I think we are all too used to instant gratification. Certainly most rich gold areas are on the wane. However there is a great deal of low grade stuff in Australia which are being eyed off now. There is no doubt in my mind that $1,500 plus gold in all currencies is just around the corner. Maybe it will be after the presidential election, maybe not, not relevant. Money is stuffed this time because the productivity factor is now coming home to roost, is that r..t ed.

Yes overseas there is new green pastures, Andean in SA is a sign of that, and China are finding new places.

However at a certain price, the quarts at Avoca, Maryborough, Bendigo, Stawell, Ararat and many others at plus $1,500 will be humming with front end loaders, trucks and crushers. And it is just laying on the ground in these places everywhere.

But if you want to be serious, things like SBM, AVO and OXR have immediate and great prospects at just $1,000. That's where we are. Have to pinch yourself sometimes.

However I watch RNG, with Owen Heggarty on the Board, things like GDR, MMN, CTO, BDG and so many others will be bloody dandy when gold goes permanently beyond $2,000 an ounce in all currencies.

Remember "cash is trash"............""CASH IS TRASH""

love that bloke
 
The Fed isn't due to act until Tuesday week, and gold and the ag commodities have been faltering along with the equity markets as another wave of deflation-fear takes hold..

Given the amount of hot money in commodities it wouldn't be too surprising to see a further fall there as well as in equities in the short term until the Fed steps in with what the futures market is right now saying will be either a 75bp cut (94% chance), or a 100bp cut! (6% chance). As usual the markets won't believe the rate cut until it's delivered.
US CPI figures are due out on the 14th, which may provide some direction for the POG as well.

A possible double leg up coming?
 
i thought this was a good article.
I am holding enough gold stocks (and i am down on most) but i expect it to turn soon enough.History shows this.;)

From The Sunday Times
March 9, 2008
Gold is the ultimate safe-haven
Merryn on Money

THERE is chaos in the jewellery markets. The price of wedding rings is changing so fast that that there is no way you can pop into a shop in Hatton Garden, London, for a quote on a Friday and expect the price to stand on a Monday.

Jewellers have been reporting a rush from clients wanting to sell old necklaces and bracelets, and banks are pouring out press releases reminding people to make sure all their favourite things are properly covered. The average British household holds around £1,785 worth of jewellery, says Abbey, but 14% of us have absolutely no insurance for it at all. So what’s with the sudden sense of panic? It is all about precious metals. Having paused for breath briefly last month, the silver, platinum and gold prices have been soaring again: gold is up 15% this year and is now trading at $990 (£495) an ounce.

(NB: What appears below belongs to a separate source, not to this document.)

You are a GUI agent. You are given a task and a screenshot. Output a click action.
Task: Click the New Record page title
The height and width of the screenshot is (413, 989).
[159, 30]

Gold is the ultimate safe haven investment, and there is nothing investors need more right now than a safe haven. Recession in the US is all but certain (Warren Buffett thinks there is already one) with house prices still falling at speed, and data out last week showing the biggest one-month fall in construction spending since the early 1990s (it has been one of the biggest drivers of US growth in the last few years).

At the same time the credit crunch appears to be steadily getting worse rather than better, with securitisation markets barely functioning, and estimates of the total cost of the sub-prime crisis moving towards an extraordinary $1 trillion.

Then there is inflation. In the UK the price of goods leaving factories saw their highest price rise for at least nine years (when the records began) in February. The BDO Inflation index, which collates the price expectations of business managers, has also hit a new high.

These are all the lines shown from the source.